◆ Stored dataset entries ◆
>> Begin

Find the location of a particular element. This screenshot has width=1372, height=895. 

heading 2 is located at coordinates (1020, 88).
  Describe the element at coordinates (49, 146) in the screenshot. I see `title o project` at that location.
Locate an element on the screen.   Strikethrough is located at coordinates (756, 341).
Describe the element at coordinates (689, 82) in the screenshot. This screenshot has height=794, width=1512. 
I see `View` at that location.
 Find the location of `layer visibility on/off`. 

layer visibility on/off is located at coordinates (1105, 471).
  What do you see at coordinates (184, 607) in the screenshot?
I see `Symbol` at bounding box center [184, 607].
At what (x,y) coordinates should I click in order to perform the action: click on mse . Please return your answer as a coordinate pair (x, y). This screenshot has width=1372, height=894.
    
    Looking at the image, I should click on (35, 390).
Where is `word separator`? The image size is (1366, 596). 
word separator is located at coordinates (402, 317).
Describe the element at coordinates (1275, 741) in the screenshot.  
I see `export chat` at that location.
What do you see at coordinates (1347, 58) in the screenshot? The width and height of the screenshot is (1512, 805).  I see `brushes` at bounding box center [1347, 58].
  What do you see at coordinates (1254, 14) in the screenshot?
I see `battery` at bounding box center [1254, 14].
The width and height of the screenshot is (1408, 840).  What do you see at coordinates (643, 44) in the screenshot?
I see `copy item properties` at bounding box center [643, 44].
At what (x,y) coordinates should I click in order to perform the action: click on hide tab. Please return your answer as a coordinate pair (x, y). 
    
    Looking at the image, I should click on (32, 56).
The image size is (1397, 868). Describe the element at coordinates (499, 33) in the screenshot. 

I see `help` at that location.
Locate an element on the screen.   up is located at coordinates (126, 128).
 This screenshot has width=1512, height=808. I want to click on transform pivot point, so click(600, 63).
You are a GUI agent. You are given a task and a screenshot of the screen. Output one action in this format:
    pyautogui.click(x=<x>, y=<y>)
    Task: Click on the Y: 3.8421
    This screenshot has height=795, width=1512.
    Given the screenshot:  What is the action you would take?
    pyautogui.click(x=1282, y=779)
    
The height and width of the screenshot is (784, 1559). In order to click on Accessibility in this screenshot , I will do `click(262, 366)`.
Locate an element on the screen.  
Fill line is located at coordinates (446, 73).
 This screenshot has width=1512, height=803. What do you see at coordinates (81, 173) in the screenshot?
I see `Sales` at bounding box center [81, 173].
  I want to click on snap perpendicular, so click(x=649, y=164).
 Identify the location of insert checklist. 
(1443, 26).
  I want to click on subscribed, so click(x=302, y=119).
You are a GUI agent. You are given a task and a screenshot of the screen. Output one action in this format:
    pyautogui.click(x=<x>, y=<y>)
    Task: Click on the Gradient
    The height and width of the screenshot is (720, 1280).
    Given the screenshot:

>> End

◆ To be done ◆
Reproduce the lines above, beginning with the line that contains "coordinates (756, 341)." and continuing through the line that contains "center [184, 607].", with both of those lines included.

◆ Answer to this problem ◆
Locate an element on the screen.   Strikethrough is located at coordinates (756, 341).
Describe the element at coordinates (689, 82) in the screenshot. This screenshot has height=794, width=1512. 
I see `View` at that location.
 Find the location of `layer visibility on/off`. 

layer visibility on/off is located at coordinates (1105, 471).
  What do you see at coordinates (184, 607) in the screenshot?
I see `Symbol` at bounding box center [184, 607].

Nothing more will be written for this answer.